Objective: In the listing below, how many lines contain the string "resolution"? Reply with the number alone.

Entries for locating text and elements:

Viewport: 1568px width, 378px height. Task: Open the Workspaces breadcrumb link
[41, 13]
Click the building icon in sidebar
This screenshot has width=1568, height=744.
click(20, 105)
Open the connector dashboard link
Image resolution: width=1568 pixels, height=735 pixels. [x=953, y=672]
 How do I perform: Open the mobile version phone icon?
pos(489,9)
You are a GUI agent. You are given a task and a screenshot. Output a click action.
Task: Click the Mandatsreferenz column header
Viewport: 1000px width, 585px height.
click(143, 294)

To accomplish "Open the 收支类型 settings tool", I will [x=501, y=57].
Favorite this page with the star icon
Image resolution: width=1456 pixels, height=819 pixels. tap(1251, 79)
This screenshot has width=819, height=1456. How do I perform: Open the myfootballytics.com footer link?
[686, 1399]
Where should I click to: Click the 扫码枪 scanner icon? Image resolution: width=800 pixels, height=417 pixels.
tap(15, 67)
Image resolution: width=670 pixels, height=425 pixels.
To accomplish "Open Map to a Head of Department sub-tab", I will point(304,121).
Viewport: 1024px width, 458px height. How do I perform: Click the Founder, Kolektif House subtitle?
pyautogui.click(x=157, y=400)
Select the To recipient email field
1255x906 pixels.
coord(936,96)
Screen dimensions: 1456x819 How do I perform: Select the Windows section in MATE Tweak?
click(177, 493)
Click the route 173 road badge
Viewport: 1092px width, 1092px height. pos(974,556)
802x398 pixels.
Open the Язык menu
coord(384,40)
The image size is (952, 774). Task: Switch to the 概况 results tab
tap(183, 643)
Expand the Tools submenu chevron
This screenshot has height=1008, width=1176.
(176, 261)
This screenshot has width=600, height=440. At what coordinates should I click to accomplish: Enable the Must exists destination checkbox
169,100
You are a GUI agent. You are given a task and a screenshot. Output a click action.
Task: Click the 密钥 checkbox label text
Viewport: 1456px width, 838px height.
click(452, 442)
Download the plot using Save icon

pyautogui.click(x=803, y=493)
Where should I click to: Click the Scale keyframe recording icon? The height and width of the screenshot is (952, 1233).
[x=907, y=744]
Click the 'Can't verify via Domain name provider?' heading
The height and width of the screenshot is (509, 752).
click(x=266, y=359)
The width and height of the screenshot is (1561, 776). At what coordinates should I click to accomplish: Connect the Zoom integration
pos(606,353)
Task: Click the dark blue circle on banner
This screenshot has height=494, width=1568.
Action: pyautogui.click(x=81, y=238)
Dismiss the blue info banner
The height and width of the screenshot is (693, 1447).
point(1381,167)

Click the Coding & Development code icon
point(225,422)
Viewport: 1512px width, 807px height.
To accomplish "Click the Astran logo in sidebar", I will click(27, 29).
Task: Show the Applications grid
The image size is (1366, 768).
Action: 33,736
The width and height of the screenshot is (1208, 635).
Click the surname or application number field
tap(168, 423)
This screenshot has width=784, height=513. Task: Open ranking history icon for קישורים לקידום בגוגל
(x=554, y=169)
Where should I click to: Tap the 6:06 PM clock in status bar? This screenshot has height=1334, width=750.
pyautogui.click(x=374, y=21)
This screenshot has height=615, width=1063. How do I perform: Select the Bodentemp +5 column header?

Expected output: 4